Items from a dataset:
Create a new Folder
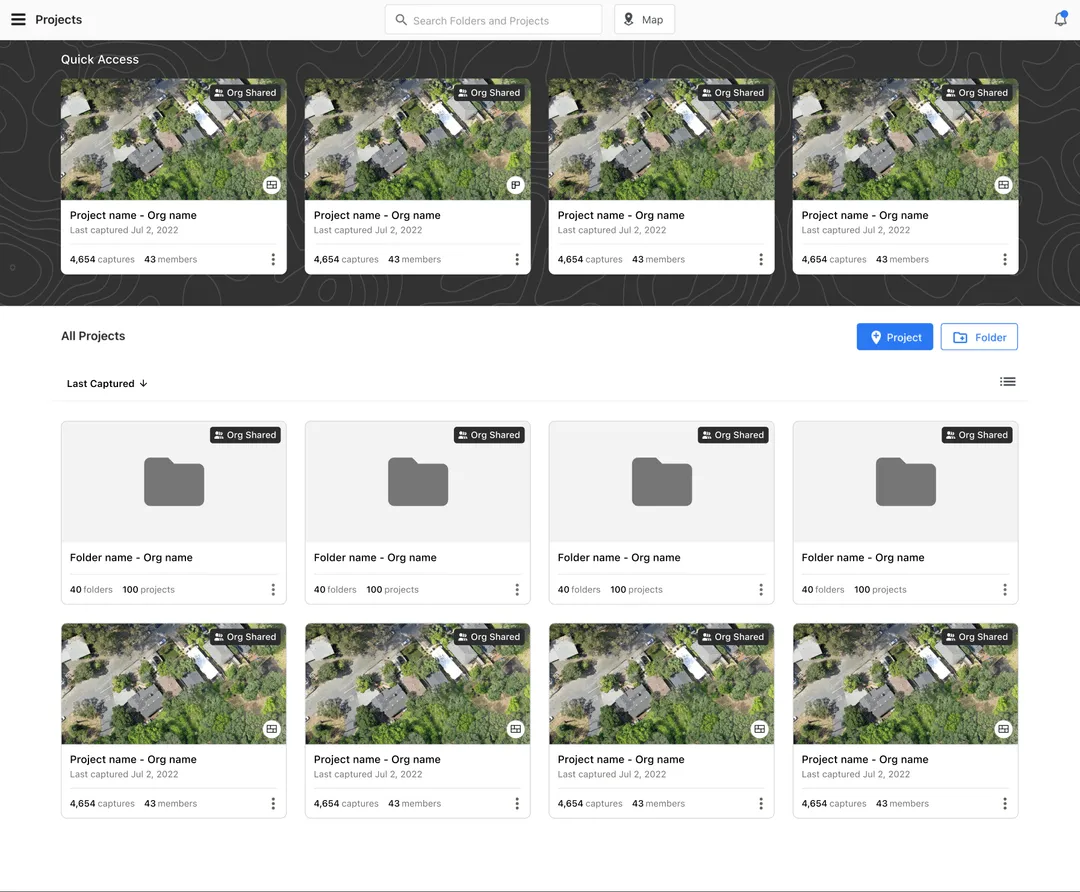This screenshot has width=1080, height=892. (x=979, y=336)
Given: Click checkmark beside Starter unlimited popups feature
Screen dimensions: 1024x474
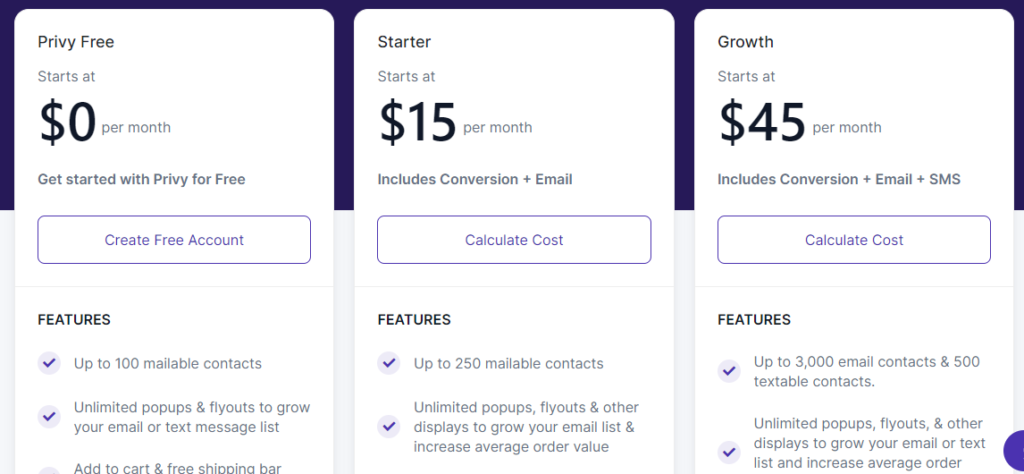Looking at the screenshot, I should [x=389, y=426].
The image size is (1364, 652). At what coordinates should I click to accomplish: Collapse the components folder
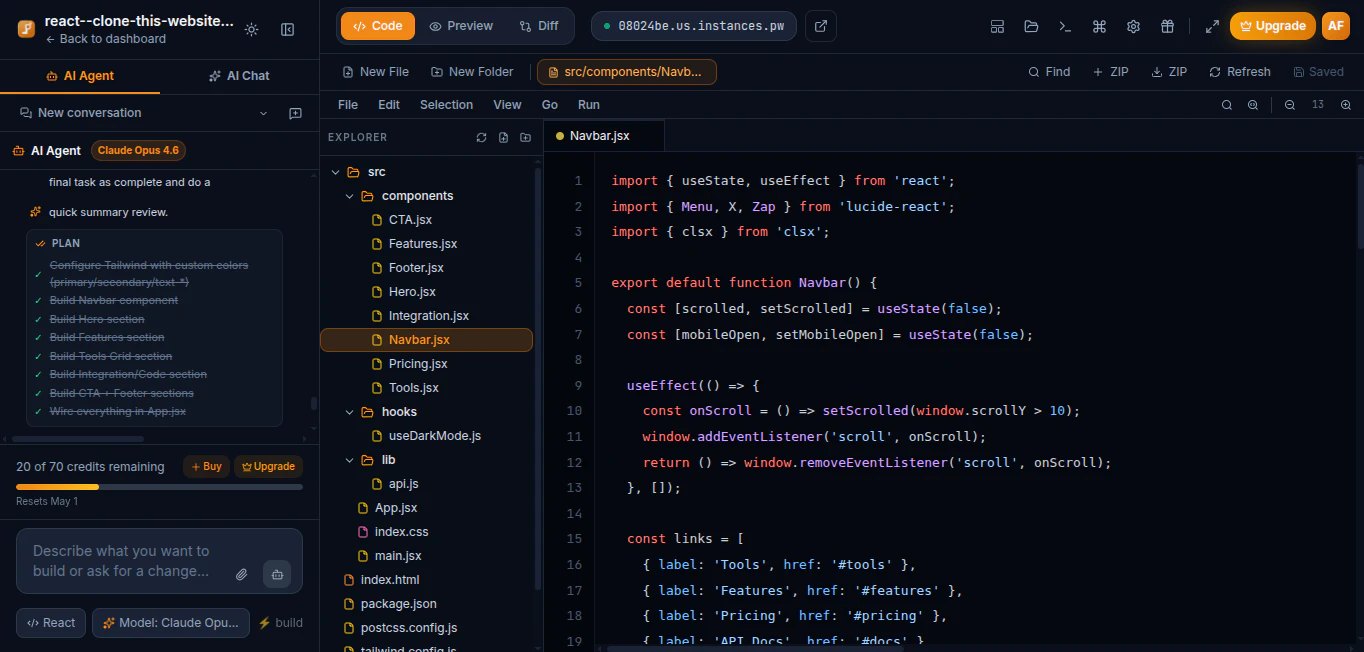(348, 195)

- **Action item**: When pictures appear among the entries, skip them and copy all remaining text precisely.

- **Solution to this task**:
Create a new Folder
This screenshot has width=1080, height=892. (x=979, y=336)
Given: Click checkmark beside Starter unlimited popups feature
Screen dimensions: 1024x474
Looking at the screenshot, I should [x=389, y=426].
The image size is (1364, 652). At what coordinates should I click to accomplish: Collapse the components folder
(348, 195)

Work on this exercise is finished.